Practice Your Writing


Starting a PR career involves a lot of administrative work: spreadsheets, making reports, and more. It also consists of a lot of standing around at events. Doesn’t that sound like fun? Well, those parts might not be the most stimulating, but there is also a lot of writing involved, once you pay your initial employee dues. PR writing is very similar to advertising or copywriting because the intention is to sell something. Media pitching is a skill that requires deep research and the ability to write something punchy and concise within a short amount of words.

For example, if you work at your city’s symphony and need to fill seats for an upcoming show, and effective promotion technique is to put your guest conductor on the morning news. By emailing your contact at the news channel and pitching an interview with the conductor, more people will learn about the show and potentially buy tickets. The best pitches have a specific angle. If you discover that the conductor has a cat, why not focus on pets and get the morning news show to bring in some feline friends for the segment?

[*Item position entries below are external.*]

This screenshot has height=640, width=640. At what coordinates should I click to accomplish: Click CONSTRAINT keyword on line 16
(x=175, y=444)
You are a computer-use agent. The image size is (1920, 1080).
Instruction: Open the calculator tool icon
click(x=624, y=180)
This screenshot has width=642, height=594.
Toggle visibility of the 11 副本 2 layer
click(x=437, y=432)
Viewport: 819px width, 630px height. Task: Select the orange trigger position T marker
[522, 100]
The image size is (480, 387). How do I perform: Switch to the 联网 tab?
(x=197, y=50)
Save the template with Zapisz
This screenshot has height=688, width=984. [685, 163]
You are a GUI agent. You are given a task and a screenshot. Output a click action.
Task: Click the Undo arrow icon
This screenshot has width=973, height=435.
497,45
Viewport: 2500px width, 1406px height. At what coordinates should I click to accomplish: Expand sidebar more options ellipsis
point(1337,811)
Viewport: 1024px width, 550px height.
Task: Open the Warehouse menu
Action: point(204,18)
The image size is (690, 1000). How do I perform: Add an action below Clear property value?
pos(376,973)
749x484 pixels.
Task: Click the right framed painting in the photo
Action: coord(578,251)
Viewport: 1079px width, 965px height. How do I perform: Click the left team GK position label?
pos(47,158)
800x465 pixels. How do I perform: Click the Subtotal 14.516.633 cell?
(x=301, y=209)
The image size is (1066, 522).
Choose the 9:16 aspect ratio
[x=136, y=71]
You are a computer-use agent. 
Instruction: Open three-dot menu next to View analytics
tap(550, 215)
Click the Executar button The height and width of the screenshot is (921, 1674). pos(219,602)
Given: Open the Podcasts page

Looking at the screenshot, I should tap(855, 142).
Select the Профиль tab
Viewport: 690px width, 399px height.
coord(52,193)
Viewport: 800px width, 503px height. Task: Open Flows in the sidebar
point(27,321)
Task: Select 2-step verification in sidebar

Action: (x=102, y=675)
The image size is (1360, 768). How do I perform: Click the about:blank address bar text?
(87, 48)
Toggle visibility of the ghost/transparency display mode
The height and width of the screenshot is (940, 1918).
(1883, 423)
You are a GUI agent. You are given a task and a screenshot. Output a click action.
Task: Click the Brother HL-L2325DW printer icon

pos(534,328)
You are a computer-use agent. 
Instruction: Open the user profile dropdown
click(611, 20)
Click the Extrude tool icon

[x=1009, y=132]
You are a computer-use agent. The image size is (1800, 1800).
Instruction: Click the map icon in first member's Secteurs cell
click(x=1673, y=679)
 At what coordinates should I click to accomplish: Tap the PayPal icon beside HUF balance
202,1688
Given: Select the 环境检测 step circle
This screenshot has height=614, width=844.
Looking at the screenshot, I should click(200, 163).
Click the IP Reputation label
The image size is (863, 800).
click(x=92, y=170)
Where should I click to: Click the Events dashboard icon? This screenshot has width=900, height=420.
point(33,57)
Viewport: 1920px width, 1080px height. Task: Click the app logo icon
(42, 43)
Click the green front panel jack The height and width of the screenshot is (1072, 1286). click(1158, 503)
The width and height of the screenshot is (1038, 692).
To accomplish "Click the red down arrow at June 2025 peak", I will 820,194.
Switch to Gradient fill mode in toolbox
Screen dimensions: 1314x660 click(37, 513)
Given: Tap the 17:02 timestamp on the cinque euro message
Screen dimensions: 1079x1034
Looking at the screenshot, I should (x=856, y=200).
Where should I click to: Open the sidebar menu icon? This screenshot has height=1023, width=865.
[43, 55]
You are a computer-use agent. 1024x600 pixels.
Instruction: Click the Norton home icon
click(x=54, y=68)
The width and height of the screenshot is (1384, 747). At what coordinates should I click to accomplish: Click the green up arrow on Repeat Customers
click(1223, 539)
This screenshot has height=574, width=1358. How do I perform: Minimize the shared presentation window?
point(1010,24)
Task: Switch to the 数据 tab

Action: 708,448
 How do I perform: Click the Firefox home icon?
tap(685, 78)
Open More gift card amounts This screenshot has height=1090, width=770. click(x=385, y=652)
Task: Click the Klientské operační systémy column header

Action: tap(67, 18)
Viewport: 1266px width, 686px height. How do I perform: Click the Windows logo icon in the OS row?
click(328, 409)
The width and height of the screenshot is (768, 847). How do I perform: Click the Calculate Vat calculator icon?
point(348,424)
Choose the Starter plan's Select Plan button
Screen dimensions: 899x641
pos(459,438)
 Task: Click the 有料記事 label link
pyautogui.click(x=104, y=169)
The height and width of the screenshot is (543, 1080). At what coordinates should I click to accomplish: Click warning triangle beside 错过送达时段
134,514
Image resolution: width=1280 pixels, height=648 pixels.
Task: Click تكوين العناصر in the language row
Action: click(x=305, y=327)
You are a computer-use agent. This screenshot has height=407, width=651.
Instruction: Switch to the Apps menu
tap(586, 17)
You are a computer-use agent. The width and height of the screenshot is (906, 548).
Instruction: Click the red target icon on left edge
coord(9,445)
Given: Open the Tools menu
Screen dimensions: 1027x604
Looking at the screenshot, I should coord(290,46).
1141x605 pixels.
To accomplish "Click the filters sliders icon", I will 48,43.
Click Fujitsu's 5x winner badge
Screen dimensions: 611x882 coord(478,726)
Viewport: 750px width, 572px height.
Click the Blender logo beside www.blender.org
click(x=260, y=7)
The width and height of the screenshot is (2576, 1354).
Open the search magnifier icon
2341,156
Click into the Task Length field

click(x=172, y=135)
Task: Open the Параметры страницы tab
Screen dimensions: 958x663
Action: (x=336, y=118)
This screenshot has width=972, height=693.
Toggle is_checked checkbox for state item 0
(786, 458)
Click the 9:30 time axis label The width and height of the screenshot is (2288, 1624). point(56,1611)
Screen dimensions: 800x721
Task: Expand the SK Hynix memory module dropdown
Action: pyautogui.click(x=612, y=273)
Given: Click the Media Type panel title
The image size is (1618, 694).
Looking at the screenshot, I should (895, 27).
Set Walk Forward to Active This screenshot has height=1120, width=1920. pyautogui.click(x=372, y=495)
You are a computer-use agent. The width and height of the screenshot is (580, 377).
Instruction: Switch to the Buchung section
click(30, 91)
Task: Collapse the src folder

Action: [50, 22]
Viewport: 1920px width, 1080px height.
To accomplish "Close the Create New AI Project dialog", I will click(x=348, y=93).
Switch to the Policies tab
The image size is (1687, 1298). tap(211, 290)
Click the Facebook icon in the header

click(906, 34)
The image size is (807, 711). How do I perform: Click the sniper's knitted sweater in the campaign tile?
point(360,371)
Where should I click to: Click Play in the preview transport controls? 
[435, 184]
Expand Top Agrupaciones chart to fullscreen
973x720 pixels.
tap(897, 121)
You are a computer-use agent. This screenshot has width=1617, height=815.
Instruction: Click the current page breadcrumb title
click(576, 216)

A press release takes days — and sometimes weeks — to draft and edit.  A press release for a company must appeal to the general public, media, and stakeholders. It’s a skill that takes a lot of practice.

Before your interview, read through the company’s press releases online to get a sense of its tone and voice. You can also deliver a few pitch ideas about the company when they ask why you want the position, to show them that you’ve done your homework.

If you’re exceptionally nervous about the interview, one of the best ways to prepare is to consult with professional headhunters. Check out to talk to professional recruiters and access exciting job opportunities in marketing and more.

The most effective way to prepare for your upcoming interview is to educate yourself about the industry. Read the news, be aware of current media personalities, practice your writing skills, and consult with someone who can help hone your skills. You’ll be writing stellar press releases in no time.